**EXTRACT TO READ**
Saturday, September 28, 2013

a sweet life

organic chemistry for eighth grade


my chalk drawing for the block, 4 feet x 6 feet


What better way to start off the year than with a heaping serving of sugary sweet organic chemistry! Oh those carbohydrates are so much fun! Along with proteins and fats, the students discovered the building blocks and properties of these groups of organic compounds. With saccharades, we studied their solubility and correlated the length of saccharides with their usefulness. Monosaccharides and disaccharides are readily available sources of energy. Polysaccharides such as starch are a stored form of energy. Polysaccharides such as cellulose, the most abundant organic compound in nature - think trees, are insoluble and are a structural form of energy. Trusting the caramelizing propeerty of sugar, we made, well, caramel. We ate chocolate pudding as well, using corn starch as our thickener.

With proteins, we listed their functions and spent some time studying enzymes such as amylase and catalase. We made the analogy that an enzyme is like a maid-of-honor. A maid-of-honor helps along (catalyzes) the transformation of the bride to the wife, and at the end of the ceremony, the maid-of-honor, like an enzyme, does not become part of the product - only the wife gets married to the husband! It works.

**EXERCISE TASKS**
**a.** Repeat word for word the part of the organic chemistry post that begins at the words "organic chemistry for" and stops after the words "as our thickener.".
**b.** Please write what comes next in the post on eighth-grade organic chemistry, picking up after its last sentence.

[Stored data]
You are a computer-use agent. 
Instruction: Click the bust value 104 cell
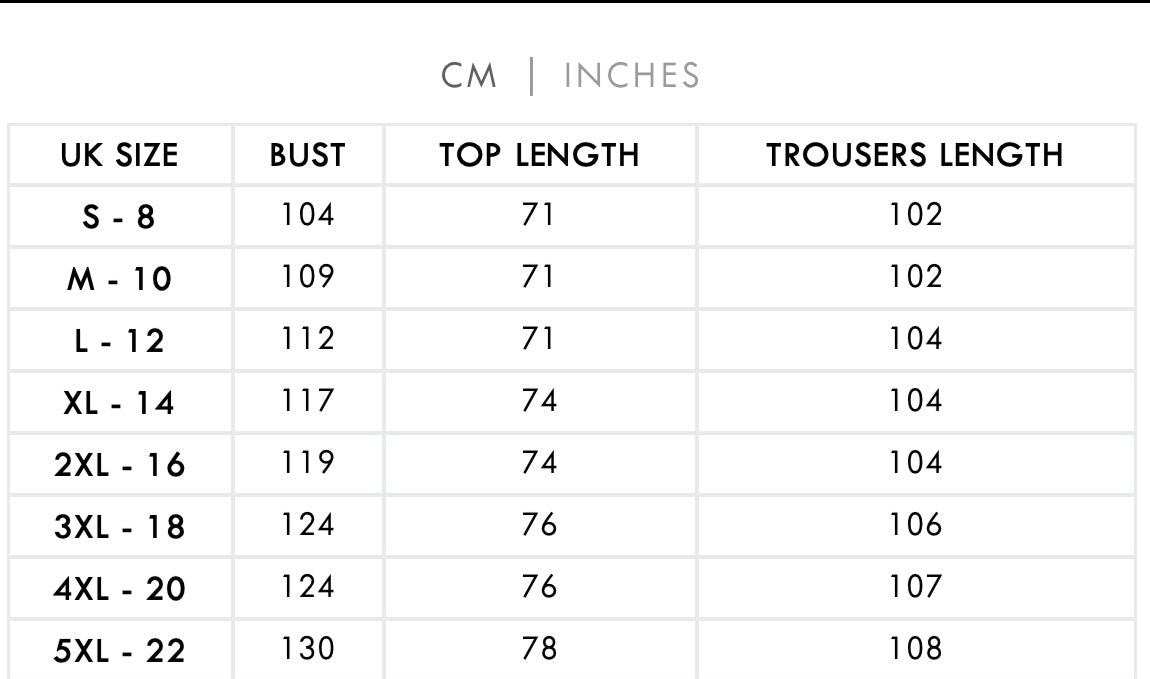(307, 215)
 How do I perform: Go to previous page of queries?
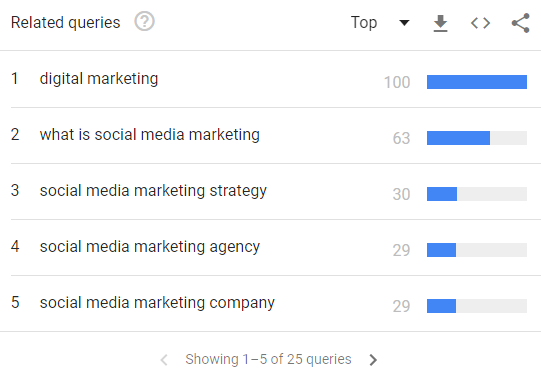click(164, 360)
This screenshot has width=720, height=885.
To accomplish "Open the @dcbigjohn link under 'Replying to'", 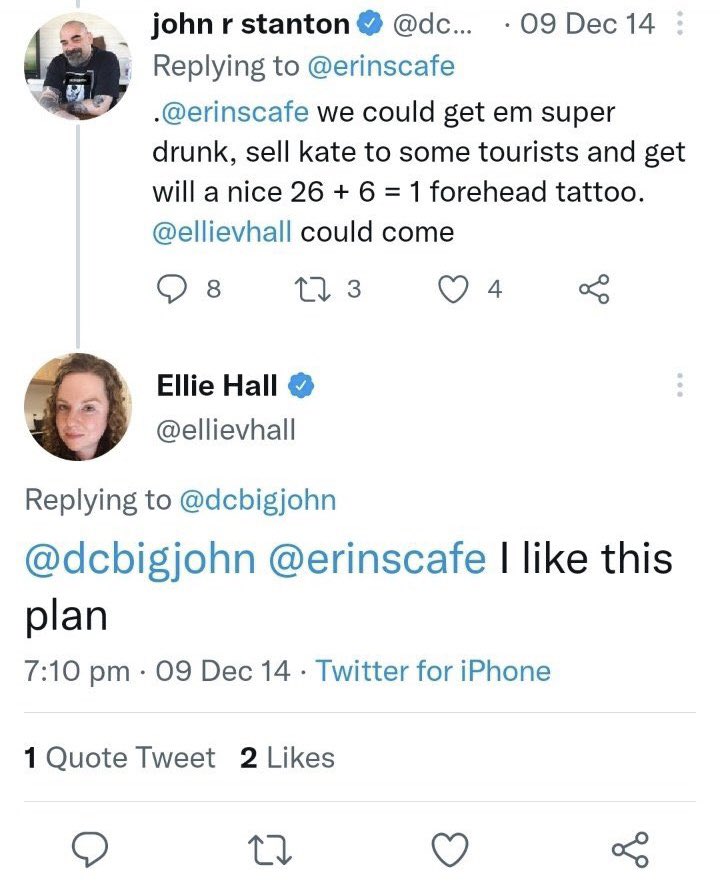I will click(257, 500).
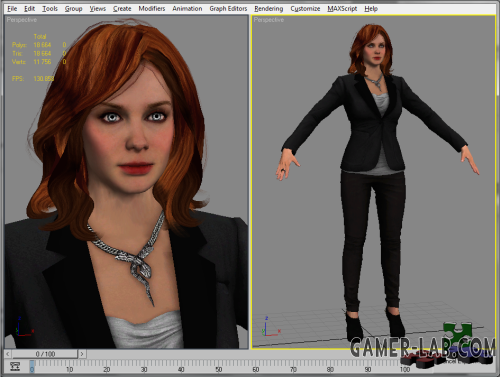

**LIST OF ANSWERS**
**a.**
organic chemistry for eighth grade


my chalk drawing for the block, 4 feet x 6 feet


What better way to start off the year than with a heaping serving of sugary sweet organic chemistry! Oh those carbohydrates are so much fun! Along with proteins and fats, the students discovered the building blocks and properties of these groups of organic compounds. With saccharades, we studied their solubility and correlated the length of saccharides with their usefulness. Monosaccharides and disaccharides are readily available sources of energy. Polysaccharides such as starch are a stored form of energy. Polysaccharides such as cellulose, the most abundant organic compound in nature - think trees, are insoluble and are a structural form of energy. Trusting the caramelizing propeerty of sugar, we made, well, caramel. We ate chocolate pudding as well, using corn starch as our thickener.

**b.**
We also studied two individuals: Milton Hershey, the captain of chocolate and philanthropist, and Dr. Marie M. Daly, the first African American woman to earn a PhD in chemistry, becoming well-respected as an activist and researcher.

We topped off the block with another sugary sweet favorite: ice cream - which combined carbs, proteins, and fats - yummy!

Friday, September 27, 2013

new crew

teaching the class of 2014


A new year, a new group. I return as eighth grade teacher after graduating the Class of 2013 at Davis Waldorf School. While it may be true that the Waldorf model of teaching is an eight-year journey with your class, it seems in the modern day, this lofty goal is becoming somewhat of an urban legend. Waldorf centers its curriculum on the development of the child, and it follows intuitively that, next to the parents of the children, a teacher who also grows along with the students will be able to fully meet each child in his or her growth. While my biography did not previously include a journey through the grades with this group, I would say that even just four weeks into the school year, I am connecting with them in an unexpected but happy and welcome way.

It may be that the immediate feeling of closeness is due to the fact that I have been on the same campus with them for the past three years.  Or, I'd like to think the synchronicity of unexpected and non-premeditated crossings of paths has its own lively way of bringing people together at just the right moment in time. Maybe they need me, maybe I need them, maybe we just simply hit it off!

Whatever the reasoning may be for this developing bond, I just know that we are heading towards an awesome year of growth, learning, building, doing, being. It's their time.